Appeal applications consider the application of s 288 of the Youth Justice Act 1992 in the context of schedule 3, s 12(1) of the Right to Information Act 2009

The appeals of Department of Youth Justice v Office of the Information Commissioner & Ors and Department of Youth Justice v Office of the Information Commissioner & Anor [2019] QCATA 143 were heard together and considered the application of s 288 of the Youth Justice Act 1992 (YJ Act) in the context of schedule 3, s 12(1) of the Right to Information Act 2009 (RTI Act).

The information in issue comprised CCTV footage of children in detention and parts of an inspection report of a detention centre.  The Department of Justice and Attorney-General and later the Department of Child Safety, Youth and Women (the Department) submitted that the information in issue was exempt information under schedule 3, s 12(1) of the RTI Act because its disclosure was prohibited by s 288 of the YJ Act.

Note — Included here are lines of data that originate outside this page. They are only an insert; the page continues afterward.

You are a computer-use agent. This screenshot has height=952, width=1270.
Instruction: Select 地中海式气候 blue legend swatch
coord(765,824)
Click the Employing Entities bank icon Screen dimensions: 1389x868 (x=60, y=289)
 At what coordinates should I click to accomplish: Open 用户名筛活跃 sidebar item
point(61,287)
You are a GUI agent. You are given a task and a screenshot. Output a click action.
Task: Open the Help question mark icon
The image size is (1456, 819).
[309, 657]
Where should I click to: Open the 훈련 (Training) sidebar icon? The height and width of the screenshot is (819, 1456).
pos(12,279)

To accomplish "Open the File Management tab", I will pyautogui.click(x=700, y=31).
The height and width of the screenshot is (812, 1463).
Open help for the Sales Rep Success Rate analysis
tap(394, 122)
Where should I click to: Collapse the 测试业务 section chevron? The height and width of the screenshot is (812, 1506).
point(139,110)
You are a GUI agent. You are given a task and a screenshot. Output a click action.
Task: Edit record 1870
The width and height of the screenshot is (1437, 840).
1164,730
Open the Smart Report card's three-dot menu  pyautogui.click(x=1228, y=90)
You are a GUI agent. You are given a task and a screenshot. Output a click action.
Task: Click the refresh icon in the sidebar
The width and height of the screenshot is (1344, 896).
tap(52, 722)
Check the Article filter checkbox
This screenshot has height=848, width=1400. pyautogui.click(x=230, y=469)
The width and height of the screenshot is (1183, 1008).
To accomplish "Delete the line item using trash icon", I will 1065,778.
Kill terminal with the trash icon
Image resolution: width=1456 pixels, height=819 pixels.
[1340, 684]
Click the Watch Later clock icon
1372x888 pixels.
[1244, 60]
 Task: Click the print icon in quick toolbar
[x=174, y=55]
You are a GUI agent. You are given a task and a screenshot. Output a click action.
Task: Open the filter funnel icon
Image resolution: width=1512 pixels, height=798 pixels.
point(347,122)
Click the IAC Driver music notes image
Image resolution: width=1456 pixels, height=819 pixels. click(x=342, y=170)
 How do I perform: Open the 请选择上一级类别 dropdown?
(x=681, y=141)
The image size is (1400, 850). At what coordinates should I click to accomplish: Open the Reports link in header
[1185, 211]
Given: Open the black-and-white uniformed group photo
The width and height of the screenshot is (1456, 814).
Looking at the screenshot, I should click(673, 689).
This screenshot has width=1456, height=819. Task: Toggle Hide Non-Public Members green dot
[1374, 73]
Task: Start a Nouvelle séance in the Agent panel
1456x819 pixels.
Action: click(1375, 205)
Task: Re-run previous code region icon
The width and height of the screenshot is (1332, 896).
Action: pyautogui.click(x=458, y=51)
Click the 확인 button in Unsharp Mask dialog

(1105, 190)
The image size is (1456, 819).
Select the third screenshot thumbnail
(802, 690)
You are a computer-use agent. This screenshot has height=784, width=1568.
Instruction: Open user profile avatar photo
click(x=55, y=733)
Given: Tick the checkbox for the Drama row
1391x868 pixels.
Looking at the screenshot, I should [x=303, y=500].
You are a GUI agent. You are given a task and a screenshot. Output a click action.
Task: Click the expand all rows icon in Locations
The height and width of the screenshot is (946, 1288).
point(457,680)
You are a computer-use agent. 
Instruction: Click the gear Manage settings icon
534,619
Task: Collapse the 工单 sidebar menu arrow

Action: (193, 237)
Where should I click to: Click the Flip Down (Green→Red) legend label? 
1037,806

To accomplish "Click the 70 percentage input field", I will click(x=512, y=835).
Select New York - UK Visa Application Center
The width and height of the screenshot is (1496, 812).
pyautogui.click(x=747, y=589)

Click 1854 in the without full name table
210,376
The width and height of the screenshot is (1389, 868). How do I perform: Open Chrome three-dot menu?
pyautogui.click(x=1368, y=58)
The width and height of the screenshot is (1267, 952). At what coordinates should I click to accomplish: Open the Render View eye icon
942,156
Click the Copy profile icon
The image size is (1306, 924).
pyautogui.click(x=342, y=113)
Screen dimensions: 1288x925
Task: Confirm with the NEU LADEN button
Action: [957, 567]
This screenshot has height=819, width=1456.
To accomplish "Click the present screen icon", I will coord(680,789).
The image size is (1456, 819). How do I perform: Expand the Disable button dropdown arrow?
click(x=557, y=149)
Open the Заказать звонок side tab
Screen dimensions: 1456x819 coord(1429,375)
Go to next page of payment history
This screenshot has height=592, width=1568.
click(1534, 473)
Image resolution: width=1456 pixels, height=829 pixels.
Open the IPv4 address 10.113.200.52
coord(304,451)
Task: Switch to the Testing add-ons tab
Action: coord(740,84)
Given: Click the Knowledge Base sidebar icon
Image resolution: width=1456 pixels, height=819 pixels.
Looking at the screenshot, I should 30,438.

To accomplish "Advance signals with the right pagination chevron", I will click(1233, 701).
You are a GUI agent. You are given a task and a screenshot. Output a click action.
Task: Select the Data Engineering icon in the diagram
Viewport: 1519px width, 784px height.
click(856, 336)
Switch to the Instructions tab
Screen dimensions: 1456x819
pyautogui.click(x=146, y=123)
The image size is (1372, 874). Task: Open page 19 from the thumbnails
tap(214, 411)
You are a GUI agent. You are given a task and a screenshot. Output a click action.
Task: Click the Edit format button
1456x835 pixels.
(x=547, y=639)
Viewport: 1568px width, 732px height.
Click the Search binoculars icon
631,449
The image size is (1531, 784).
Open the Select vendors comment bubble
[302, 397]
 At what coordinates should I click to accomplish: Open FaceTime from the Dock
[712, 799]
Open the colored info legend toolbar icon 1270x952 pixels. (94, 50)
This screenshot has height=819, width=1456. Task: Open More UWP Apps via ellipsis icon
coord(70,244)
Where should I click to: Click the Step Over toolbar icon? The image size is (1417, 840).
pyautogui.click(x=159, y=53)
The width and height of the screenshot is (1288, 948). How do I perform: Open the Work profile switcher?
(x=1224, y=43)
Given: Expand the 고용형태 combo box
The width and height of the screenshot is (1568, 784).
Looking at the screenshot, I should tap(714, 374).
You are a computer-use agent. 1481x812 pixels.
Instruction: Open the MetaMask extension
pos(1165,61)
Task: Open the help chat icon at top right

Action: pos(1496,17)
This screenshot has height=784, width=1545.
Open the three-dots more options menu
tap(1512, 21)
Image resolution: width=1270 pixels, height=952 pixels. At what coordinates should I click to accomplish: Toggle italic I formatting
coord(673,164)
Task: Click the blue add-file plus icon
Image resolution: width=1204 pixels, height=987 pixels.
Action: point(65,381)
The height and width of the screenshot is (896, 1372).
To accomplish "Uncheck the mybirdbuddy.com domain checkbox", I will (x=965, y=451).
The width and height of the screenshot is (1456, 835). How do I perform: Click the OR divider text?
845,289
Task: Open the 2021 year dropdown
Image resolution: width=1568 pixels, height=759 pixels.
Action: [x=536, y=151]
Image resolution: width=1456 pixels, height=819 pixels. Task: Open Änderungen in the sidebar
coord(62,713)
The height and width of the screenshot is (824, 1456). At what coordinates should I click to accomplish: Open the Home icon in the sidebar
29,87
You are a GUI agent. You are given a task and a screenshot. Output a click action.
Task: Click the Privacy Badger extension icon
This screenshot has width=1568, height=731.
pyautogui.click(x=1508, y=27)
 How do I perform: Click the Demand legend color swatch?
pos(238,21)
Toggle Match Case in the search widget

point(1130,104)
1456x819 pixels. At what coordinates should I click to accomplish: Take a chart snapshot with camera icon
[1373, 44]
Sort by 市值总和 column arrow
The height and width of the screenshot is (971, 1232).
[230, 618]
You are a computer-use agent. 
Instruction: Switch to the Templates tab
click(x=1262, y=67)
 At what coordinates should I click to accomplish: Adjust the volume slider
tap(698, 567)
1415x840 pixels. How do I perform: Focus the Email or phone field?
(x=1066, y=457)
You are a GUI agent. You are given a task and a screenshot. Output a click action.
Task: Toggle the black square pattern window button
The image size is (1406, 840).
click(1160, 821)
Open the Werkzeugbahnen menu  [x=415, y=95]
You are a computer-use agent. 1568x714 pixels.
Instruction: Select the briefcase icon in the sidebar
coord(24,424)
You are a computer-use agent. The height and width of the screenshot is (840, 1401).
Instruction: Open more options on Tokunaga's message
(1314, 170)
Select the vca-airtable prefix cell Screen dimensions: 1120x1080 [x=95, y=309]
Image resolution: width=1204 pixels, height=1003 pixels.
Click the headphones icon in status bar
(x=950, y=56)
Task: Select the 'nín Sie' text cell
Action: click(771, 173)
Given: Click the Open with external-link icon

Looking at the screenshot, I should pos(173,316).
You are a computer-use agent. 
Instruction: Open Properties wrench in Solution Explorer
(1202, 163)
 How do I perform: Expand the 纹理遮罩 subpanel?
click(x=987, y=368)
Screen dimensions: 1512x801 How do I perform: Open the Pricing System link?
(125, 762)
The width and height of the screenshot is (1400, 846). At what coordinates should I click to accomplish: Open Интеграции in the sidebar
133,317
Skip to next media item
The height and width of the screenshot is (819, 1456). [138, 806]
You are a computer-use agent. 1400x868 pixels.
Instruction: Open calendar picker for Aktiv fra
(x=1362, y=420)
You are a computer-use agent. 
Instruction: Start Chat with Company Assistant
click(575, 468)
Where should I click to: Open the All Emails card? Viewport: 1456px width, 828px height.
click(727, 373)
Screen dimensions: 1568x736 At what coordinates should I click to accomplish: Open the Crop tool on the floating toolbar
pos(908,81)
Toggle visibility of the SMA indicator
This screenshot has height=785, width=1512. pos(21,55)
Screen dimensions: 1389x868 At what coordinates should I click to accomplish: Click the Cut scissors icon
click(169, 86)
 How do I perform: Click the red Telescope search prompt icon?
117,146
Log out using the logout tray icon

The Department also submitted, in the alternative, that disclosure of the information in issue would, on balance, be contrary to the public interest.

On external review, the RTI Commissioner disagreed with the Department’s view and determined that the correct test for determining whether information was exempt was whether the information “will identify a child, or will likely lead to the identification of a child, etc, to a person who has no special knowledge, ie, to a person who does not already know the child’s identity and their status under the YJ Act…” In applying that construction, the RTI Commissioner determined that disclosure of the information in issue was not prohibited under s 288 of the YJ Act and it was therefore not exempt information under schedule 3, s 12(1) of the RTI Act. The RTI Commissioner also considered the public interest balancing test but ultimately concluded that there were no grounds upon which access to the information in issue could be refused under the RTI Act.

The Department appealed each decision on the basis that the construction of s 288 of the YJ Act adopted by the RTI Commissioner added to the words of the statute the element of a person having no special knowledge of the child and their status under the YJ Act. In adopting that construction of the provisions, the RTI Commissioner made an error of law. The Honourable Justice Peter Lyons QC agreed and allowed each appeal, finding that s 288 of the YJ Act applies to confidential information of a child without further restriction, and the approach taken by the RTI Commissioner in each matter incorrectly modified the effect of the language, which then led to a wrong conclusion about the effect of that provision.

Crown Law assisted the Department in making submissions to the RTI Commissioner during the course of the external review and then acted for the Department, and later the Department of Youth Justice in each appeal.